Violencia y crimen organizado

Durante décadas hemos vivido entre la violencia y el crimen organizado, como si nada. Están ahí, nos molestan (al menos a la mayoría), sabemos de su efectividad, pero no pasa nada. Ahí siguen.

Tratamos ambos fenómenos como exógenos a nuestra existencia; como manifestaciones indeseadas que en algún momento extirparemos y podremos seguir, otra vez, como si nada. Aunque sea tranquilizante, en la medida en que no nos implica directamente, esta concepción es errada.

Puede ser que el ejercicio de la violencia haya iniciado como mecanismo utilizado por personas que inicialmente fueron consideradas como enemigas de la sociedad o externas al pacto social, pero con el pasar del tiempo la violencia se incorporó a la vida social como un recurso reconocido para obtener la acumulación de capital (material o simbólico). Aunque es rechazada públicamente, todo el mundo reconoce su brutal efectividad.

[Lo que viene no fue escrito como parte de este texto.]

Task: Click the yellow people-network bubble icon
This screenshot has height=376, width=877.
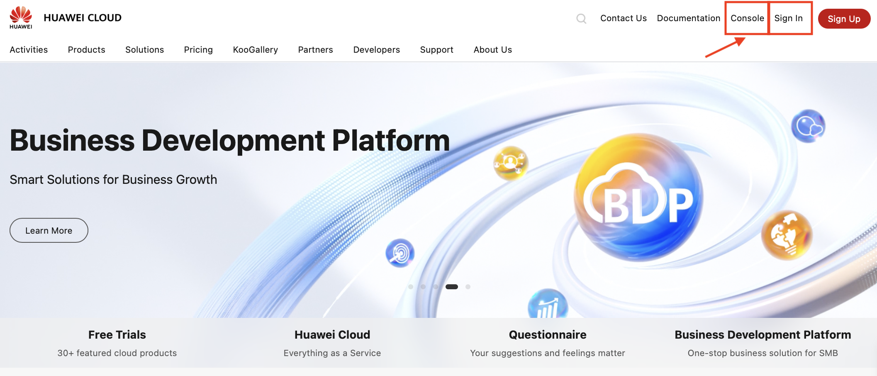Action: (x=511, y=163)
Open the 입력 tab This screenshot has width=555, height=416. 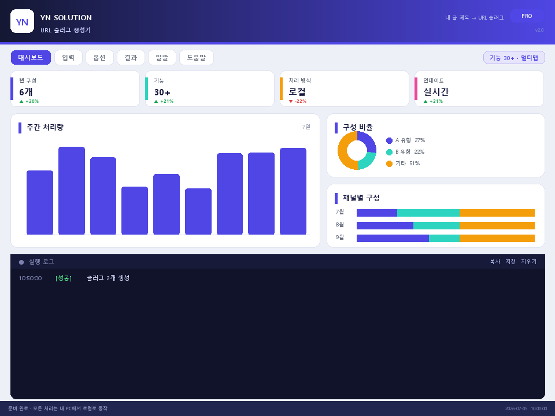[x=68, y=57]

La violencia no es algo demencial ni es algo que quiebra con nuestra realidad; por el contrario, es calculada y hace parte de nuestro pan de cada día. La violencia regula las relaciones sociales en todos los ámbitos de la sociedad, en algunos de manera más pública que en otros. La violencia inhibe, moviliza, rige y sanciona. No solo vivimos entre la violencia, sino que la violencia regula buena parte de las relaciones sociales y las transacciones económicas en Colombia. Más que ruido externo es esencia, y siempre está presente.

Algo similar pasa con aquello que llamamos crimen organizado. Resulta cómodo encapsularlo: tratarlo como un cáncer que busca consumir a la sociedad, un mal externo que engulle y busca dañar. Pero la realidad es más compleja.

Después de décadas, el crimen organizado en Colombia no es un contrapoder del aparato oficial. En la actualidad, el crimen organizado está integrado a la dinámica de poder, tanto en el orden local como en el nacional. Actúa en los niveles micro, meso y macro, e, imperceptiblemente, participa en la configuración de relaciones y transacciones.

Con el paso del tiempo, eso que llamamos crimen organizado está en todo lado, pasó de los márgenes a integrar las distintas esferas sociales, políticas y económicas del país. Ya no de manera ramplona, como apariencia fastidiosa que penetraba los lugares exclusivos, sino como parte intrínseca de lo exclusivo. Esa fuente de violencia extrema que, en algún momento, se pensó como extrínseca a la sociedad y al poder público está, hoy, incrustada en el ejercicio del poder público y económico del país. Ya no como una degeneración sino como expresión dinámica de las relaciones de poder en Colombia. Su efectividad no es contendida y su capacidad de movilizar recursos es utilizada por la mayoría (si no por todos), en menor o mayor grado, dependiendo de necesidad o conveniencia.

La pregunta no es si el crimen organizado y el ejercicio coercitivo de la violencia influyen o corrompen el Estado sino qué tanto han cambiado su configuración. La imbricación es tan profunda que tanto Estado como crimen organizado dependen el uno del otro. Puede ser que desde el nivel central o en las capitales del país sea fácil representar (y creer en la representación) de la relación entre Estado y crimen organizado como una de antagonismo; en el nivel local, la simbiosis es evidente. Es hora de que lo reconozcamos y que entendamos a qué nos tenemos que enfrentar si en efecto es nuestro interés recuperar el Estado social de derecho.